The expansion of components for 3D imaging in the machine vision market is a definite trend that is being driven by high demand for 3D measurement and guidance, and by the increased availability of cost-effective technologies that are part of 3D imaging systems.
FREMONT, CA: Most trends in machine vision derive from proficient and practical new or evolving technologies. However, in engineering discipline like machine vision, a further consideration that seems suitable is whether a trend is based on existing practical use cases or on extreme forward-looking predictions of future potential that are not yet fully realized. Below are recent trends that might impact the selection and execution of the technologies for machine vision in industrial automation.
• 3D Imaging for Metrology and Vision-Guided Robotics (VGR)
The expansion of components for 3D imaging in the machine vision market is a definite trend that is being driven by high demand for 3D measurement and guidance, and by the increased availability of cost-effective technologies that are part of 3D imaging systems.

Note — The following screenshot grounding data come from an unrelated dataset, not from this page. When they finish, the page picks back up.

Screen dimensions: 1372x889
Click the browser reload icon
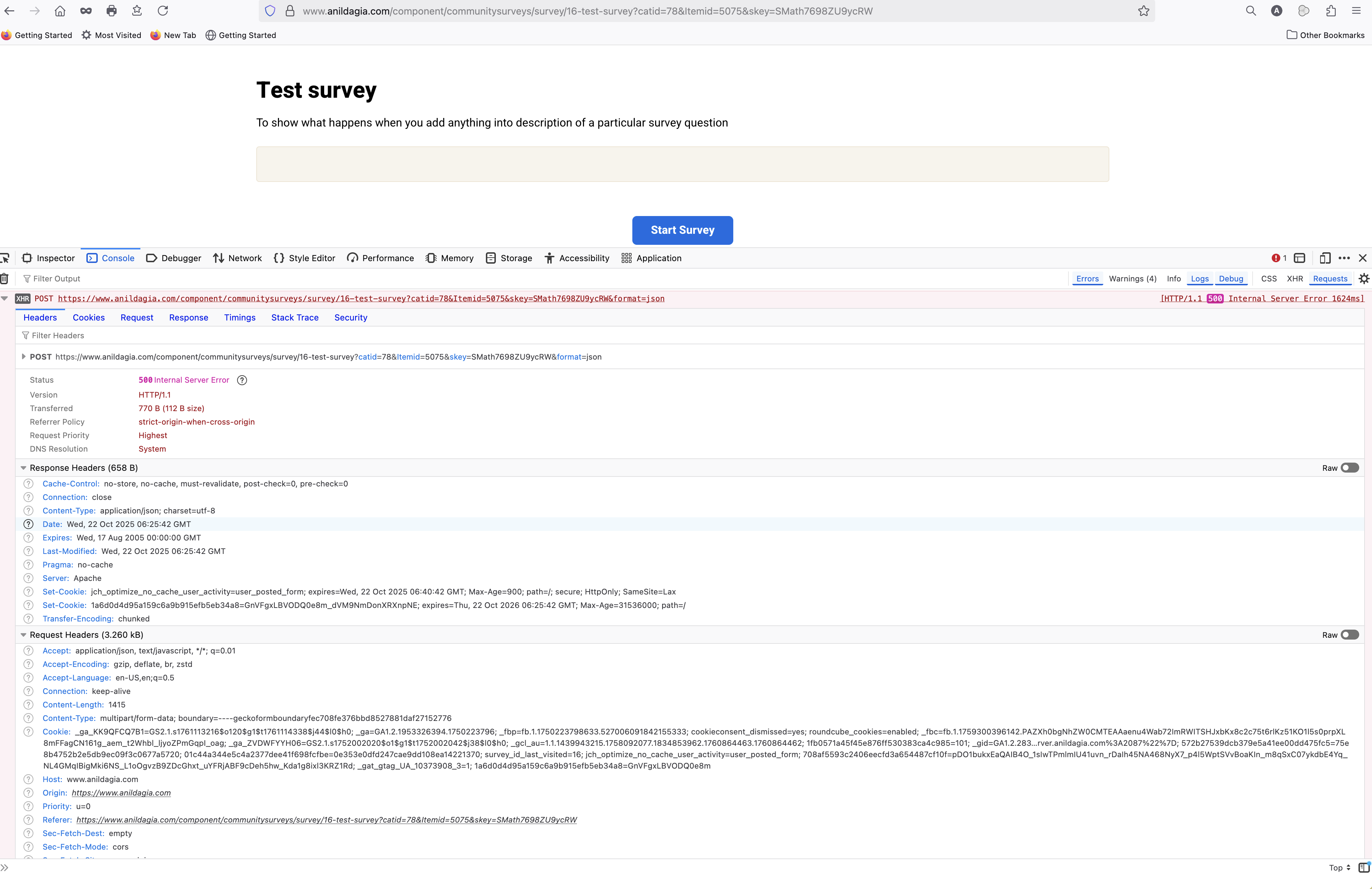(163, 11)
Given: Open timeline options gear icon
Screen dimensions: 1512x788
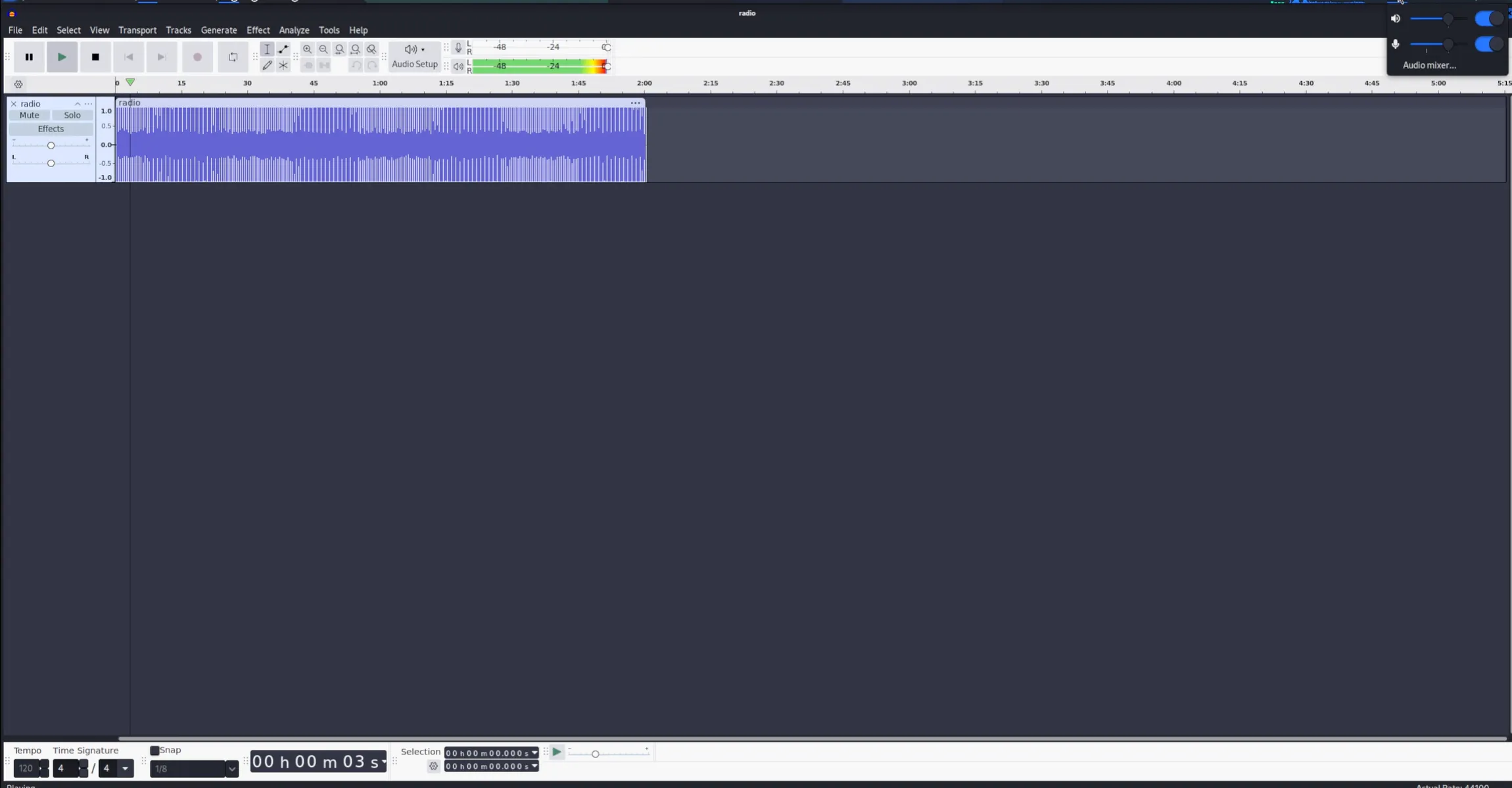Looking at the screenshot, I should [18, 84].
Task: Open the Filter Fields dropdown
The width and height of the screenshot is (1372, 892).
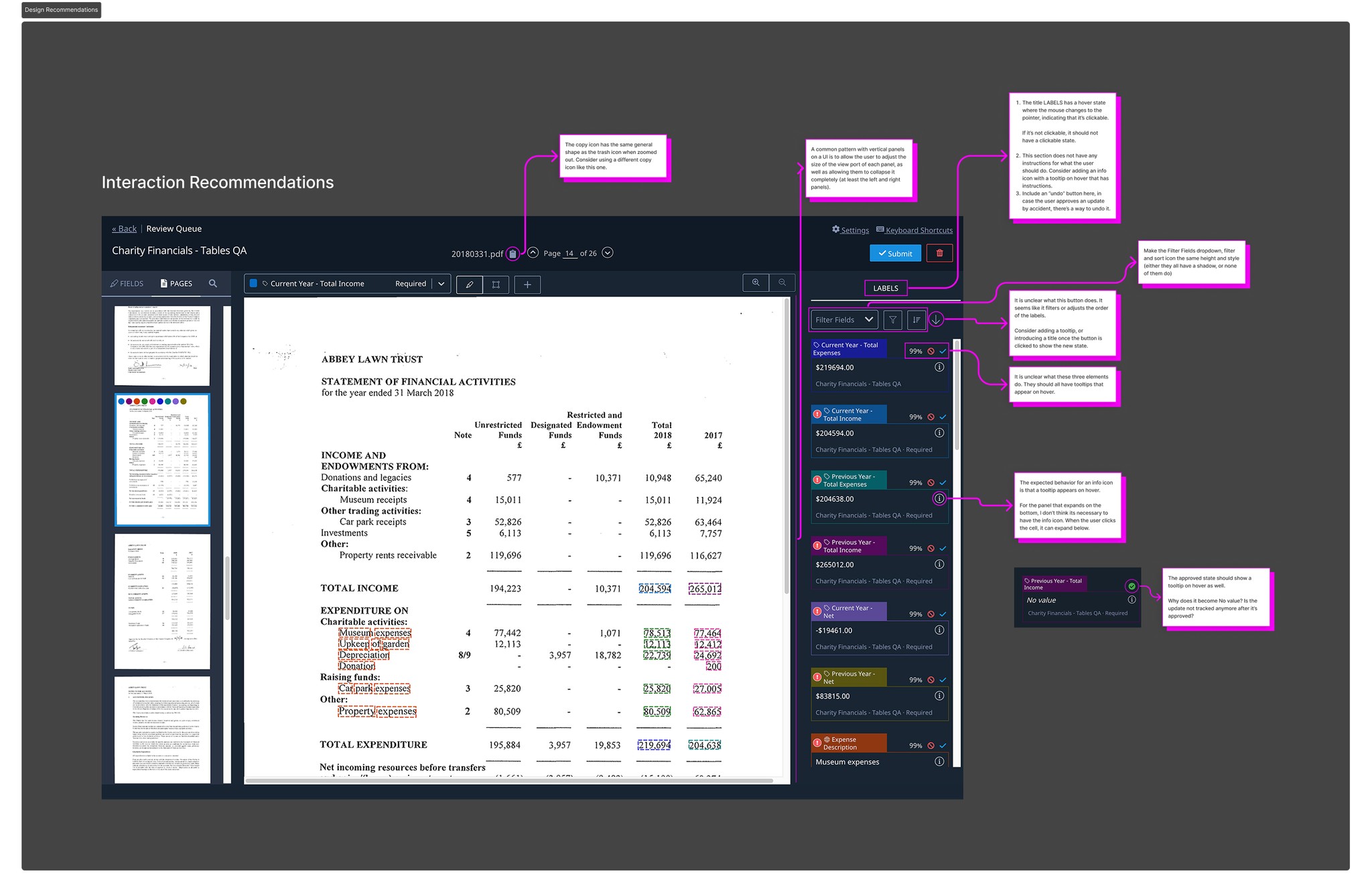Action: (844, 320)
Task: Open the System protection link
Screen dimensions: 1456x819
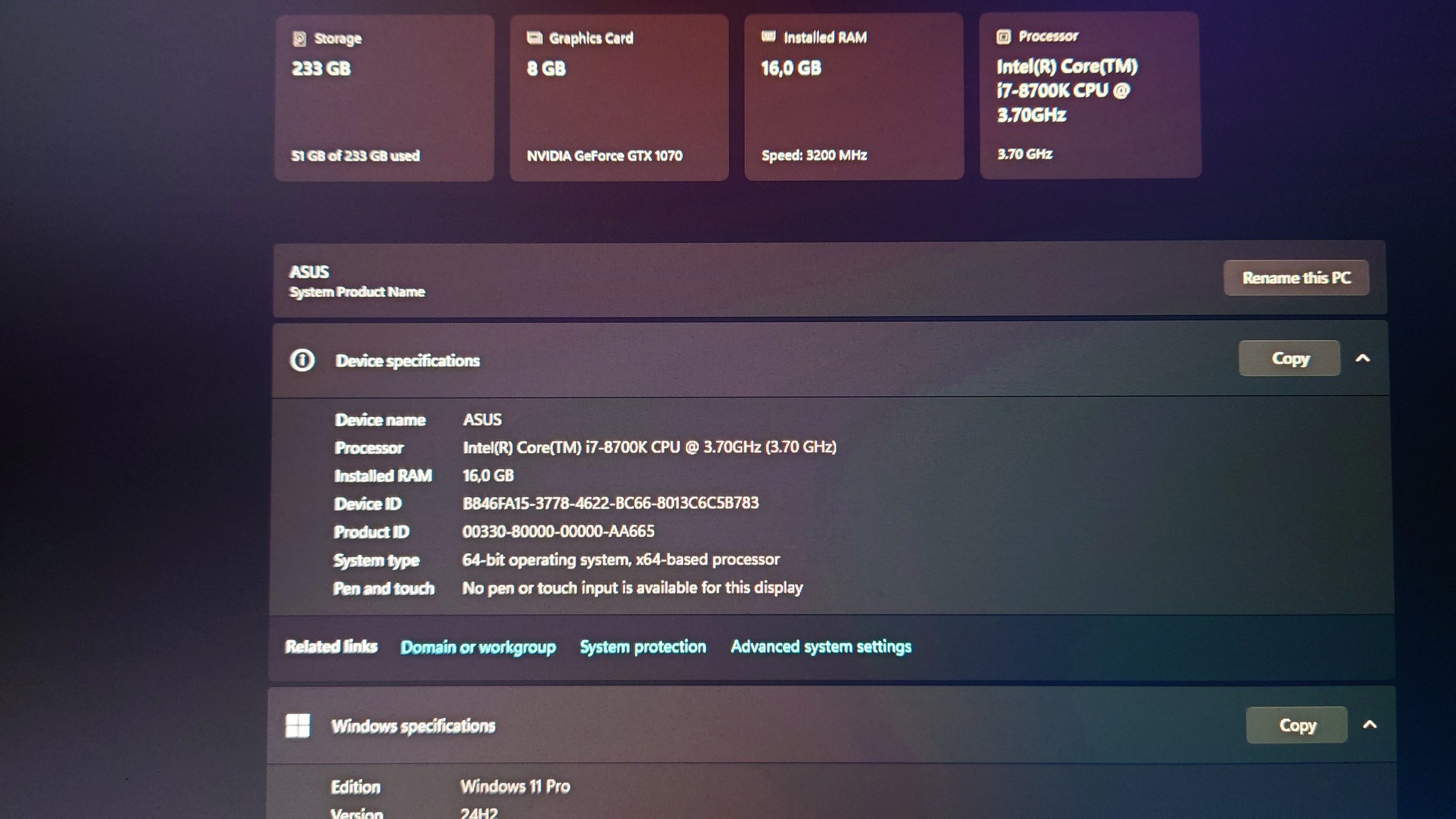Action: pos(642,647)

Part of the development is a proliferation of algorithmic competence for specific applications such as 3D measurement (metrology), robotic guidance, and Autonomous Mobile Robots (AMR) guidance and safety.
Three-dimensional imaging systems capture a sight of physical space and offer data that represent points in the scene comprising depth as well as familiar 2D planar (x and y) locations. A few available components also proffer a grayscale (contrast) or a color image along with the 3D data. The fundamental advantage of 3D imaging lies in providing a 3D location, but a further supplementary benefit is that the 3D image is usually “contrast intolerant.” That is, the picture information lets the software to process depth changes rather than an alteration in surface color features or shadows.
• Embedded Imaging
One definition that classifies embedded vision as any tool that combines image capture and processing, cover a broad and perhaps overlapping segment of what also are conventional machine vision components. One might alternately constrain embedded vision to those devices that are fully integrated at a lower level (Systems on a Chip (SOC), System on Modules (SOMs), or single-board computers) to be integrated into a larger device. Easy to imagine use case examples may include self-driving automobiles and AMRs or even smartphones. In machine vision, the term can also apply to an emerging development where cameras contain embedded vision processing on-board to carry out the application-specific tasks in the camera, rather than on an external computer.
• Advanced Lighting Techniques and Processing
Trending in illumination components for machine vision is the accessibility of controllable, multi-spectral devices that enable more elasticity and superior competence in specific imaging situations. By changing monochromatic colors, one can overcome part family variations without several lighting devices, or even create a color image using various images of different illumination colors. Additionally, high-rate imaging of multiple views using diverse lighting angles could be used to create 3D representations of an object or to offer a High Dynamic Range (HDR) image.
• Liquid Lenses and High-Resolution Optics
Two clear technology directions in machine vision optics are the proliferation of more advanced large-format and high-resolution camera lenses and the move toward further seamless integration of component liquid lenses. The first development is practical; as camera resolutions increase and pixel sizes decrease, the requirement for better optics is understood and being met by most component lens providers. More product specifications comprise details of lens performance, for instance, charts showing the system’s Modulation Transfer Function (MTF), a superior measure for lens comparisons.
Liquid lenses are equipment that can change focus depending on an external without requiring any mechanical change in the lens as in manually focusable lenses. Liquid lenses have been used in smart cameras, smart sensors, and other machine vision devices for years. Conversely, recent advances in the incorporation of the tools with machine vision optics and cameras are bringing the technology more into the sphere of general-purpose use.